Some thoughts in addition to those shared yesterday in the interview:
Mastercard is drowning in their own Kool-Aid if they think their new nameless logo, which they call their Symbol, represents Mastercard better than the word “Mastercard.”
That said, my first question upon hearing of the logo change was whether people would recognize the Symbol as being Mastercard. So I did three very quick person-in-the-street interviews, showing each individual the new, nameless logo and asking them: “What brand is this?”
All three answered “Mastercard.” Instantly.
So, Mastercard’s claim that 80% of people recognize the Symbol unaided seems credible.
This is a triumph of visual communication, to be sure. One only arrived at after having the courage to stick with essentially the same logo for 50 years. But what value will this change ultimately accrue to the bottom line?
It’s up to Mastercard’s CMO and his agency to show us the money.

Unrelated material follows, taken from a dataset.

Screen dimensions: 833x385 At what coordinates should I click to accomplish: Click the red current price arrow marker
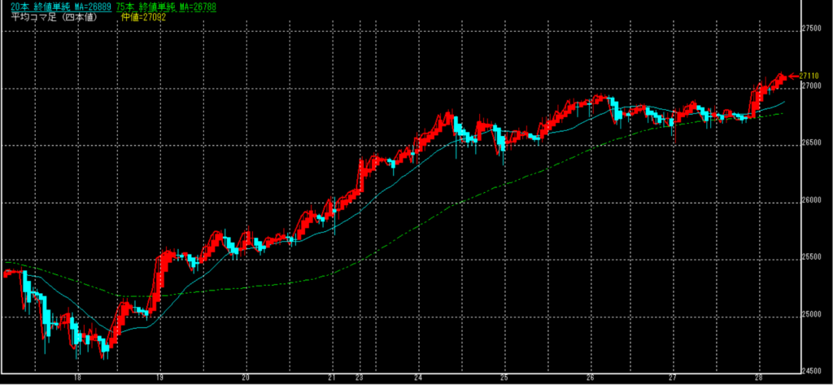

The biggest boost, at least for now, will come from the buzz and respect this brand will receive as one of the world’s few – including Mercedes, Apple and McDonalds, for example – that can communicate visually without a name.
Also for the moment, back to Mastercard’s belief that their logo is more important than language. Back to their claim that the Symbol represents Mastercard better than the word “Mastercard.”
Well, I think there actually may be something that represents this brand better than its name. But it’s not an image. It’s a word: Priceless.